Biever mentioned that photograph’s particular as a result of his father, who labored with him for the primary 35 Super Bowls, can be within the image.
The subsequent yr, vying for an opportunity to play in Super Bowl II, the Packers performed the Dallas Cowboys within the 1967 NFL championship sport. It was referred to as the Ice Bowl as a result of the temperature was 13-below zero in Green Bay, Wis., that day.
Biever was in the proper spot for the game-winning landing within the last seconds.
“My dad was over photographing Lombardi and Lombardi just turned and ran to the locker room. That was it,” mentioned Biever. “He got nothing and I got the winning play of the Ice Bowl.”
Biever’s black-and-white photograph, taken from the tip zone, exhibits the brute power of the blockers opening a gap, permitting Bart Starr to interrupt by and rating.
“It’s the only picture I have on my wall here,” mentioned Biever from the lounge of his San Diego dwelling. “That was probably my, if it’s not my favorite photo, it’s the one most remembered.”
In truth, Biever says it is an iconic photograph he nonetheless sees on tavern partitions in Wisconsin. The results of that Packers win over the Cowboys allowed him to journey to Super Bowl II.
He’s been on a roll ever since.
For 30 Super Bowls, Biever shot pictures for Sports Illustrated journal and, in all of the years since, he is been taking footage for the NFL.
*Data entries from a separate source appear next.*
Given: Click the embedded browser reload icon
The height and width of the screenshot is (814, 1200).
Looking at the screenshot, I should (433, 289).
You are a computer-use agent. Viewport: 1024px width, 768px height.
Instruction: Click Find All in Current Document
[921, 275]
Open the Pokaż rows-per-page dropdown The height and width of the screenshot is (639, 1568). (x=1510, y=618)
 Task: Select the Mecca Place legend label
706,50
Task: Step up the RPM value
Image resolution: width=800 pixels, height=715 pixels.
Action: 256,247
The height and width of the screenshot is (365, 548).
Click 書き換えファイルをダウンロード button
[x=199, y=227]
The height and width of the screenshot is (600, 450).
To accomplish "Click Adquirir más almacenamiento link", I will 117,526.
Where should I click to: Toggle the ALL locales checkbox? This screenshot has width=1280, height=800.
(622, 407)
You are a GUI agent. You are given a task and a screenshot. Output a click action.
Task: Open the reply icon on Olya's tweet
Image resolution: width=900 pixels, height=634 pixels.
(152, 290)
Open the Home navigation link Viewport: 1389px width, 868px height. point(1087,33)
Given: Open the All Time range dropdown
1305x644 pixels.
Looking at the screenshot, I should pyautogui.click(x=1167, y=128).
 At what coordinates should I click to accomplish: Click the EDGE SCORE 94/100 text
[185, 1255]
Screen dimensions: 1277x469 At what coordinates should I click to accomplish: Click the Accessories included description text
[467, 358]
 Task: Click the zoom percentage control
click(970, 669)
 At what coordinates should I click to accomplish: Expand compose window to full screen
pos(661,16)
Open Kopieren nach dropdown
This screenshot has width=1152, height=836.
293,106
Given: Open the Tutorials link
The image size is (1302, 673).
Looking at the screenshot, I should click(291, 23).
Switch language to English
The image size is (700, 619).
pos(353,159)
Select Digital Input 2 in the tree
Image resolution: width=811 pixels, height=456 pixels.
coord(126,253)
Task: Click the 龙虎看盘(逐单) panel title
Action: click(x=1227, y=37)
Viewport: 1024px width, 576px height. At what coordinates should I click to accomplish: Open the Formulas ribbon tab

Jamie Squire, a long-time photographer for Getty Images, says Biever has a knack for being on the proper place on the proper time,
“The most amazing thing about still photography is the fleeting moment. That’s what John is best at capturing. That split-second moment that lives on forever.”
John Biever turns 75 just a little greater than every week after the Super Bowl, on Feb. 17. He says Super Bowl LX will in all probability be his final however he nonetheless appears ahead to capturing the spontaneous second everybody will bear in mind.